When designing his own version of the Turning Torso, Emil Lidé used a digital designer software as well as his knowledge in engineering to achieve the right degree of rotation for the building.

“This build rotates 90.15 degrees, while I think the Turning Torso rotates exactly 90 degrees,” says Emil as he reveals the secrets hidden in the interior of the build.

View of the Lund Cathedral from above.
Photo: Sandra Henningsson

It took a number of hours to flesh out the design, and the Lego Torso is not an exact copy of its real life counterpart as it had to fit on a small Lego plate, which was one of the conditions in a building contest.

Standing next to the Lego Torso is a red cottage with a white trim which took a while to put together.

A cottage with a white trim
Photo: Sandra Henningsson

“It was more difficult and took a longer time to build,” says Emil Lidé.

Emil has already become a famous builder in Lego circles where he goes by the name “Full Plate”.

Like many other adult builders, he has chosen to build in microscale, with the corresponding challenge of making the most of minimal Lego. A small island that he has built is an example of that. “Only seven pieces,” he says.

An island built with seven pieces.
Photo: Sandra Henningsson

Emil Lidé has nothing against large scale Lego builds.

“Often I wish to build a little smaller and with more details instead, which can lift the entire build.”

Building large scale is expensive, takes a longer time, and requires more space. “If you need to rebuild, it is faster to do so when it’s small scale.”

A newly-minted Lego builder only knows a few of the many ways that Lego pieces can be combined.
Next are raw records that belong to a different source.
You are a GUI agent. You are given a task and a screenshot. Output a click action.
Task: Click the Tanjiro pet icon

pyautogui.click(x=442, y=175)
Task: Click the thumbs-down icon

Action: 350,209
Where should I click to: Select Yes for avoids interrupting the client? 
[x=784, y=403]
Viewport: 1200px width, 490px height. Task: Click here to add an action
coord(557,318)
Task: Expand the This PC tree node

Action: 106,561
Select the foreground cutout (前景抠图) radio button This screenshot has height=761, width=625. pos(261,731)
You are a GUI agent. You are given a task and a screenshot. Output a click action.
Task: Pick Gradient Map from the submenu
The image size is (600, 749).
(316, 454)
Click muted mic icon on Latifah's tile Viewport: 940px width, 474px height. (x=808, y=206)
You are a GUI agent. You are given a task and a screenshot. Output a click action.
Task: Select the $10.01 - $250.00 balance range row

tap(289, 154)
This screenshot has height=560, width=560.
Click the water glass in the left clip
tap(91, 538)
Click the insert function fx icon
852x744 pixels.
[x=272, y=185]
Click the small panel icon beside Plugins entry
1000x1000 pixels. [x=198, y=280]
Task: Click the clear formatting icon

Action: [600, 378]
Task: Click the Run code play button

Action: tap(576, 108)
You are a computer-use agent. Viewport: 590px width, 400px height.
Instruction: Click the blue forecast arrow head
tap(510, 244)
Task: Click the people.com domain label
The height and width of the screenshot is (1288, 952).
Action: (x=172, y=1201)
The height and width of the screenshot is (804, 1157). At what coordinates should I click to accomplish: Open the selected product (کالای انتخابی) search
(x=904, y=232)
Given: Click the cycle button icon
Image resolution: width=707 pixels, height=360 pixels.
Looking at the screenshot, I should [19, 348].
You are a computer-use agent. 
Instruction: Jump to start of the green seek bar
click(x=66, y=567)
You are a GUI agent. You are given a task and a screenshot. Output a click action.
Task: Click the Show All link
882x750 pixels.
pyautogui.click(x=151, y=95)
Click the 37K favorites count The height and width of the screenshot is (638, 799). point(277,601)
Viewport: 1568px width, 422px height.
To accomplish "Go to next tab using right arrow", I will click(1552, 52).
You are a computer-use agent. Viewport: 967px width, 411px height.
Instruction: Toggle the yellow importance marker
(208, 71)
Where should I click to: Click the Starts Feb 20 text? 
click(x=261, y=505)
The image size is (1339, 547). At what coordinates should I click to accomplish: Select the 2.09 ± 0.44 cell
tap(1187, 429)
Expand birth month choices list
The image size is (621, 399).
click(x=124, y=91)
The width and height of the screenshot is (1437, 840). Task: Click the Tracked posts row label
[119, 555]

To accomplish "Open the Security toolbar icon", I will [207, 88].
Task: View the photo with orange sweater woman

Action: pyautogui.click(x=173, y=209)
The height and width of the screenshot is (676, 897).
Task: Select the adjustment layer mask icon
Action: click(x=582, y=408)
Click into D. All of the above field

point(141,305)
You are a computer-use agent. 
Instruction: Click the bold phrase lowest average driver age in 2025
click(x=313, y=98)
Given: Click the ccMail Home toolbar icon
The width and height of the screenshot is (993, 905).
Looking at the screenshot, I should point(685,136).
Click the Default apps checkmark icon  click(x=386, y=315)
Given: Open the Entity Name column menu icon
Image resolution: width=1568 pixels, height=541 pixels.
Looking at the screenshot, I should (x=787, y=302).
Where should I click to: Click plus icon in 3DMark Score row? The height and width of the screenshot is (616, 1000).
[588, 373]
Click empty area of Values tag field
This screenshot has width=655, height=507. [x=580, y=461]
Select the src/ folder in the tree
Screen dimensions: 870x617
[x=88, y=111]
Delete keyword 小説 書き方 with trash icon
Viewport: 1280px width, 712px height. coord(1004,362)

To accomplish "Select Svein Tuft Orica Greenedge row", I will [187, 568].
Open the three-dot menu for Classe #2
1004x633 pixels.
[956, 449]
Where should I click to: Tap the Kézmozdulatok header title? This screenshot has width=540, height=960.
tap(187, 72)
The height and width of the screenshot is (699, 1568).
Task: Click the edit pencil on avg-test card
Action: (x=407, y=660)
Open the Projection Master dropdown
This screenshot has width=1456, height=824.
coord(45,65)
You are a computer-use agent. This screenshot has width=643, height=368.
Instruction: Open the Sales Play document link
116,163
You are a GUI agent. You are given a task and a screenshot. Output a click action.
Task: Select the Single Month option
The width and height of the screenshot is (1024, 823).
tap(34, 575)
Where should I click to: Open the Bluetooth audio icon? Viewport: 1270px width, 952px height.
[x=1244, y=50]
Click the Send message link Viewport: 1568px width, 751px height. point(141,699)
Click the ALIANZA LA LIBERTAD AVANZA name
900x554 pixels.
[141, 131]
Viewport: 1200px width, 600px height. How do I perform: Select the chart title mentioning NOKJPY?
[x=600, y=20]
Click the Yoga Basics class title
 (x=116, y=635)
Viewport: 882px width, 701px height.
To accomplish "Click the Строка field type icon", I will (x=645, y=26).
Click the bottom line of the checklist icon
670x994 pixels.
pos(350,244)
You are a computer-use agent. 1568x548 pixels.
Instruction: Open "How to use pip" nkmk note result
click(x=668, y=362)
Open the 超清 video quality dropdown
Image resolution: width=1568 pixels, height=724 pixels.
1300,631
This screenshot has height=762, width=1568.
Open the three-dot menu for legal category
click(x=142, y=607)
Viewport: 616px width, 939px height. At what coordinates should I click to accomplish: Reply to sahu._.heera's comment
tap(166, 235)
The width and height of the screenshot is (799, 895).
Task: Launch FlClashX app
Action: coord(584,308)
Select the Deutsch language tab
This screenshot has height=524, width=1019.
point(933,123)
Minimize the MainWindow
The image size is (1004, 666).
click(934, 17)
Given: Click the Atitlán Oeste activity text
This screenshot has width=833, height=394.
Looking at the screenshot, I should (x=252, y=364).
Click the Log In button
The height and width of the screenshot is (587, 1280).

Hobbyists share tips freely via various online forums. Emil Lidé himself received help from two fellow competitors when he built what proved to be the winning entry in a contest. “It’s a very positive atmosphere where everyone helps one another.”

A volcanic eruption.
Photo: Sandra Henningsson

Sorting Lego pieces is necessary, otherwise there will be no Lego building. A Lego builder must almost have to like to sort as much as they like to build.

When it comes to the Lidé family, this principle is necessary for several reasons. Lego pieces should not land up on the floor, for there is a risk that 6-month-old Emmanuel might get hold of them. 3-year-old Liv is, so far, mostly interested in Duplo, the larger version of Lego.

A full range of storage boxes is essential.
Photo: Sandra Henningsson

All the Lego is sorted in an order that Enoch has already mastered. He climbs up on the table and pulls out the right box to retrieve that little Lego piece that is needed.

“Sometimes I have to ask Enoch where the pieces are,” says Emil Lidé.

One can never have too many heads.
Photo: Sandra Henningsson

Wife, Sarah Lidé, does not build Lego.

“No, but I help to take them apart,” she says and smiles.

Having lots of Lego in the living room does not bother her at all, rather to the contrary.

“It’s enjoyable for us all, and it’s better than computer games.”

Sarah Lidé has set up Emil Lidé’s blog where his Lego creations are featured.

Builds are taken apart afterwards and made into new constructions. There is a question about Lego that Emil Lidé does not have an answer to. That he has tens of thousands of Lego pieces is clear, but as to the exact number of pieces, he has no idea.